Asia Times Online, Aprile 2011,
Le grandi campagne militari in Medio Oriente si svolgono storicamente nei mesi estivi; le condizioni meteo sono ottimali, le azioni aeree acquistano in efficacia e le manovre per le forze di terra risultano più agevoli. Quest'anno, nota Victor Kotsev, giornalista basato a Tel Aviv e collaboratore di Asia Times, altri fattori specifici contribuiscono a innalzare il rischio di una nuova deflagrazione regionale. Oltre che dai sommovimenti rivoluzionari nel mondo arabo e dalle temute ondate contro-rivoluzionarie, i prossimi mesi potrebbero essere caratterizzati dalle crescenti tensioni tra sunniti e sciiti nel Golfo Persico, dalla possibile dichiarazione d'indipendenza palestinese e dall'eventuale coinvolgimento di Israele in uno scontro militare. Considerando la frenetica corsa agli armamenti degli ultimi anni, non è difficile immaginare la virulenza e la brutalità della prossima guerra mediorientale.
Gli aspetti economici non devono essere sottovalutati. Il valore dell'oro e dell'argento ha raggiunto un livello senza precedenti, mentre il petrolio ha superato i 110 dollari al barile. Queste impennate sono evidentemente legate alla crisi finanziaria globale e alle pressioni inflazionistiche sulle maggiori valute, ma anche all'effetto speculativo dovuto alla volatilità politica e militare del Medio Oriente. In particolare, l'oro e l'argento vengono sempre più considerati beni rifugio in una fase storica afflitta da continue oscillazioni politiche e finanziarie, mentre i prezzi del petrolio (come in passato) risentono degli incerti sviluppi delle vicende mediorientali.
La situazione è davvero preoccupante, ammette Kotsev dalla sua prospettiva privilegiata di Tel Aviv. La brutale repressione di cui si sta rendendo protagonista il regime di Assad non garantisce la sopravvivenza dell'attuale governo di Damasco, che sta rischiando di collassare. Uno scenario sgradito ad Ankara come a Teheran. Lo stesso governo israeliano ne sarebbe tutt'altro che felice. Il crollo degli Assad e la perdita di controllo sull'arsenale siriano avrebbero come effetto immediato il rafforzamento militare di Hezbollah, Hamas e del PKK curdo, che potrebbero entrare in possesso di migliaia di missili a medio raggio, di altri armamenti convenzionali e di agenti chimici.

● **Materiale raccolto**
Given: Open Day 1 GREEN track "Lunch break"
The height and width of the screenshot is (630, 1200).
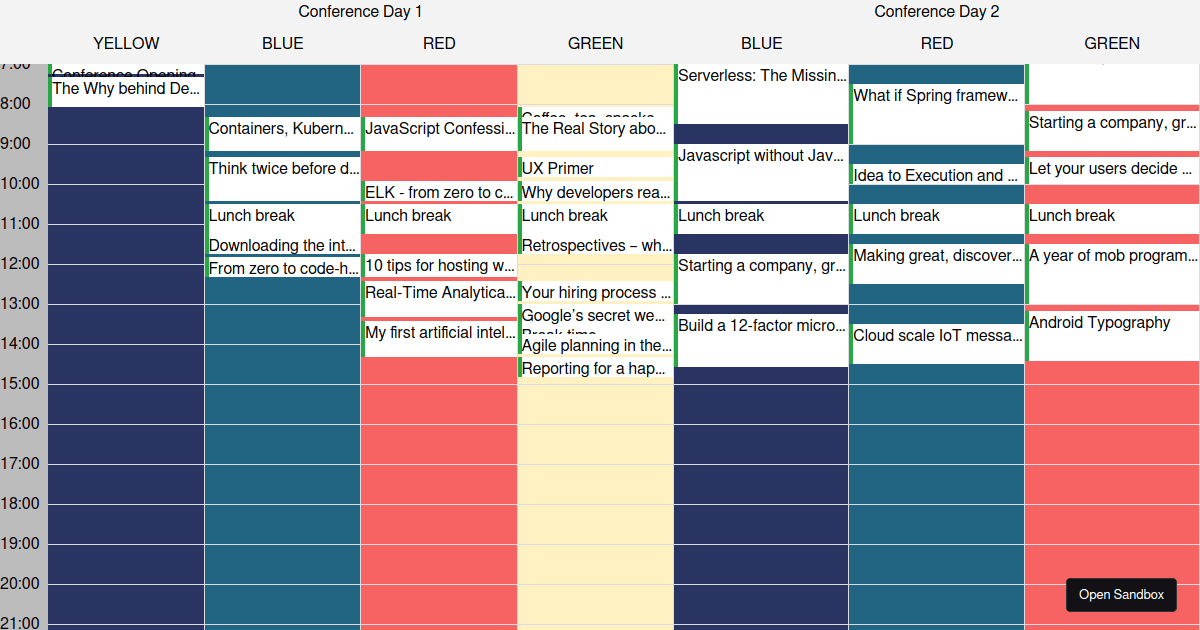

● **Esercizio A**
Rispondi a queste domande sul testo fornito:
(i) In quale città è basato Victor Kotsev?
(ii) Quale soglia ha superato il prezzo del petrolio?
(iii) Quali gruppi si rafforzerebbero militarmente con il crollo degli Assad?
● **Esercizio B**
Trascrivi la parte del testo fornito che comincia con "Gli aspetti economici" e prosegue fino a "delle vicende mediorientali.".
● **Esercizio C**
Quali città sono nominate nel testo fornito? Elencale tutte.

● **Risultato A**
(i) Tel Aviv.
(ii) 110 dollari al barile.
(iii) Hezbollah, Hamas e il PKK curdo.

● **Risultato B**
Gli aspetti economici non devono essere sottovalutati. Il valore dell'oro e dell'argento ha raggiunto un livello senza precedenti, mentre il petrolio ha superato i 110 dollari al barile. Queste impennate sono evidentemente legate alla crisi finanziaria globale e alle pressioni inflazionistiche sulle maggiori valute, ma anche all'effetto speculativo dovuto alla volatilità politica e militare del Medio Oriente. In particolare, l'oro e l'argento vengono sempre più considerati beni rifugio in una fase storica afflitta da continue oscillazioni politiche e finanziarie, mentre i prezzi del petrolio (come in passato) risentono degli incerti sviluppi delle vicende mediorientali.

● **Risultato C**
Tel Aviv, Ankara, Teheran, Damasco.